Rewrite the entries below as a numbered list, with no blank lines.

Start of Data for the task

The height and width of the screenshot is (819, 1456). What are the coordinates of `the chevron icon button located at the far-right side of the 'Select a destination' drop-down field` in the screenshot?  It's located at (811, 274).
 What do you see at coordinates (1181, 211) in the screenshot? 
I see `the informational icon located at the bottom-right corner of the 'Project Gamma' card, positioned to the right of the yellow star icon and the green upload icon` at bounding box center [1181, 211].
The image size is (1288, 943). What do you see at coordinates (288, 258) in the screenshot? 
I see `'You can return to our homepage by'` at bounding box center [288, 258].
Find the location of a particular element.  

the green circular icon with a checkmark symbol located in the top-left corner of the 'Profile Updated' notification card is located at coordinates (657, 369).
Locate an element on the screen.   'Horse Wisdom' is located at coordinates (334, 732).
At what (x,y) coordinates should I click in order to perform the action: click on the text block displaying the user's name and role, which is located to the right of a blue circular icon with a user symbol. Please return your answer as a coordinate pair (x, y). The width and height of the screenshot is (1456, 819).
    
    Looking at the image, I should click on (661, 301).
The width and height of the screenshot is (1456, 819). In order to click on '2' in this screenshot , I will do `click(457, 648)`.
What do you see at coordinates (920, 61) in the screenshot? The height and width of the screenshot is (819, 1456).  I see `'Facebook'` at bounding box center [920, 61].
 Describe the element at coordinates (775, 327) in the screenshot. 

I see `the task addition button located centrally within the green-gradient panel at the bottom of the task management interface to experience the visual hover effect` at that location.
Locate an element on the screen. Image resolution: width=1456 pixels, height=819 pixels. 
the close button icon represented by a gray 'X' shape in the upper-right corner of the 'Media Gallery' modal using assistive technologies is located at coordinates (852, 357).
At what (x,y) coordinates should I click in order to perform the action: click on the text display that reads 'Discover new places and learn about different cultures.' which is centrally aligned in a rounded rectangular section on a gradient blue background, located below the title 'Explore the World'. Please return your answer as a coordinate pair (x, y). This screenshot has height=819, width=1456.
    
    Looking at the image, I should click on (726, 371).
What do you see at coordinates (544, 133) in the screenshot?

End of Data for the task

* [Result of the task]
1. The height and width of the screenshot is (819, 1456). What are the coordinates of `the chevron icon button located at the far-right side of the 'Select a destination' drop-down field` in the screenshot?  It's located at (811, 274).
2.  What do you see at coordinates (1181, 211) in the screenshot? 
3. I see `the informational icon located at the bottom-right corner of the 'Project Gamma' card, positioned to the right of the yellow star icon and the green upload icon` at bounding box center [1181, 211].
4. The image size is (1288, 943). What do you see at coordinates (288, 258) in the screenshot? 
5. I see `'You can return to our homepage by'` at bounding box center [288, 258].
6. Find the location of a particular element.  
7. the green circular icon with a checkmark symbol located in the top-left corner of the 'Profile Updated' notification card is located at coordinates (657, 369).
8. Locate an element on the screen.   'Horse Wisdom' is located at coordinates (334, 732).
9. At what (x,y) coordinates should I click in order to perform the action: click on the text block displaying the user's name and role, which is located to the right of a blue circular icon with a user symbol. Please return your answer as a coordinate pair (x, y). The width and height of the screenshot is (1456, 819).
10.     Looking at the image, I should click on (661, 301).
11. The width and height of the screenshot is (1456, 819). In order to click on '2' in this screenshot , I will do `click(457, 648)`.
12. What do you see at coordinates (920, 61) in the screenshot? The height and width of the screenshot is (819, 1456).  I see `'Facebook'` at bounding box center [920, 61].
13.  Describe the element at coordinates (775, 327) in the screenshot. 
14. I see `the task addition button located centrally within the green-gradient panel at the bottom of the task management interface to experience the visual hover effect` at that location.
15. Locate an element on the screen. Image resolution: width=1456 pixels, height=819 pixels. 
16. the close button icon represented by a gray 'X' shape in the upper-right corner of the 'Media Gallery' modal using assistive technologies is located at coordinates (852, 357).
17. At what (x,y) coordinates should I click in order to perform the action: click on the text display that reads 'Discover new places and learn about different cultures.' which is centrally aligned in a rounded rectangular section on a gradient blue background, located below the title 'Explore the World'. Please return your answer as a coordinate pair (x, y). This screenshot has height=819, width=1456.
18.     Looking at the image, I should click on (726, 371).
19. What do you see at coordinates (544, 133) in the screenshot?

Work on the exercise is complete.